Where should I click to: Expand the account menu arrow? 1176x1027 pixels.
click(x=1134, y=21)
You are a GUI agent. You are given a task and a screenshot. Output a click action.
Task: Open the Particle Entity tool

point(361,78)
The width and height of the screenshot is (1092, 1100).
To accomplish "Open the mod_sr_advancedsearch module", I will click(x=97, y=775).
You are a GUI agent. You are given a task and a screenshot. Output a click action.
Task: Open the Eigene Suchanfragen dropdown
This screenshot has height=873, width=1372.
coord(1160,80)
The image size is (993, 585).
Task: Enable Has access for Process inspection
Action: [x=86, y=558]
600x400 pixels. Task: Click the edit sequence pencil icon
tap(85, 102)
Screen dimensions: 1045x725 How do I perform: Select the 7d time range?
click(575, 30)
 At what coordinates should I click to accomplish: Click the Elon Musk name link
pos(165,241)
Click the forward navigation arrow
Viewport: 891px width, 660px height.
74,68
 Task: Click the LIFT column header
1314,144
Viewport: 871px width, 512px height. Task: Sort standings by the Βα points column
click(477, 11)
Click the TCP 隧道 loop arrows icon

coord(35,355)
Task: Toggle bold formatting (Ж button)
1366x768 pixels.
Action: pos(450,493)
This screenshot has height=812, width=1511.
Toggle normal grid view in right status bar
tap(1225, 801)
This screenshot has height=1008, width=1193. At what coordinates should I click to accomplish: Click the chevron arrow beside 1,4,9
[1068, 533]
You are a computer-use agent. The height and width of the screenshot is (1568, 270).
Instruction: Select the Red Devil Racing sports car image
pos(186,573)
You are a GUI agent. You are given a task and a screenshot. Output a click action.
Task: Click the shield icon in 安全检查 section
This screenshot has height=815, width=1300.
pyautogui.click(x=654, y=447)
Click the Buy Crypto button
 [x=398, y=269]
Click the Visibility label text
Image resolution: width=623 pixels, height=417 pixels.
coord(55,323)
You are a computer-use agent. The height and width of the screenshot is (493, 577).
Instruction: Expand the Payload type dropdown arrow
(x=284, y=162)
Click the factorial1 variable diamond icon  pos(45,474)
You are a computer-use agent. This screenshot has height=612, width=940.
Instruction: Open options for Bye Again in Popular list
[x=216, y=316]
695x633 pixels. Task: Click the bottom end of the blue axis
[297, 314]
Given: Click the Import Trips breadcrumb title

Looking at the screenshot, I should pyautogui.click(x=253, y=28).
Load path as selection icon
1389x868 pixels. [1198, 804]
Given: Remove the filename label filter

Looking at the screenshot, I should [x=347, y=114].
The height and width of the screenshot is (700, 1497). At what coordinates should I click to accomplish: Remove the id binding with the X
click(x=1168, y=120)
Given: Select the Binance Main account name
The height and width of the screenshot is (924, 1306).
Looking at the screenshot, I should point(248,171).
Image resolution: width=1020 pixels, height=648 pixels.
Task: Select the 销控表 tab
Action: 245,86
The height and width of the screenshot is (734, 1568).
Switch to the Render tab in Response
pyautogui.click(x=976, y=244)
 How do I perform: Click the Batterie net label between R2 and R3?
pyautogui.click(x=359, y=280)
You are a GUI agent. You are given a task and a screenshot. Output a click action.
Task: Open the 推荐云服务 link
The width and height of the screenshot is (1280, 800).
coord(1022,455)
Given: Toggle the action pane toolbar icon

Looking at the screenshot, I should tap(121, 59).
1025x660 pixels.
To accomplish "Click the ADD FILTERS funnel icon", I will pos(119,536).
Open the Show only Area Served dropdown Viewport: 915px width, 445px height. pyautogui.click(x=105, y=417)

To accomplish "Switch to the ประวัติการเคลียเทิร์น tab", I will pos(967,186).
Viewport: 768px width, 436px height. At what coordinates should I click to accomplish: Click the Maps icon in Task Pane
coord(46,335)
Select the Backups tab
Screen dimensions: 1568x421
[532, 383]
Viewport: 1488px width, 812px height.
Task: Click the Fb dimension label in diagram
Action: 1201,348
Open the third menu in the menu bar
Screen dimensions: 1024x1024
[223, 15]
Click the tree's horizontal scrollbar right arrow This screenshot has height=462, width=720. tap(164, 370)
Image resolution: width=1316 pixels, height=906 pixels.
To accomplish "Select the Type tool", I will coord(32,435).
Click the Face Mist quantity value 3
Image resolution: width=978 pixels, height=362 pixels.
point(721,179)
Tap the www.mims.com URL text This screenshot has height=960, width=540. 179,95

|---|

— Stated exercise —
Lay out the material as a numbered list, leaving out blank lines, beginning at the line that contains "is (493, 577)." and stopping after the line that contains "Click the factorial1".

— Exercise output —
1. You are a computer-use agent. The height and width of the screenshot is (493, 577).
2. Instruction: Expand the Payload type dropdown arrow
3. (x=284, y=162)
4. Click the factorial1 variable diamond icon  pos(45,474)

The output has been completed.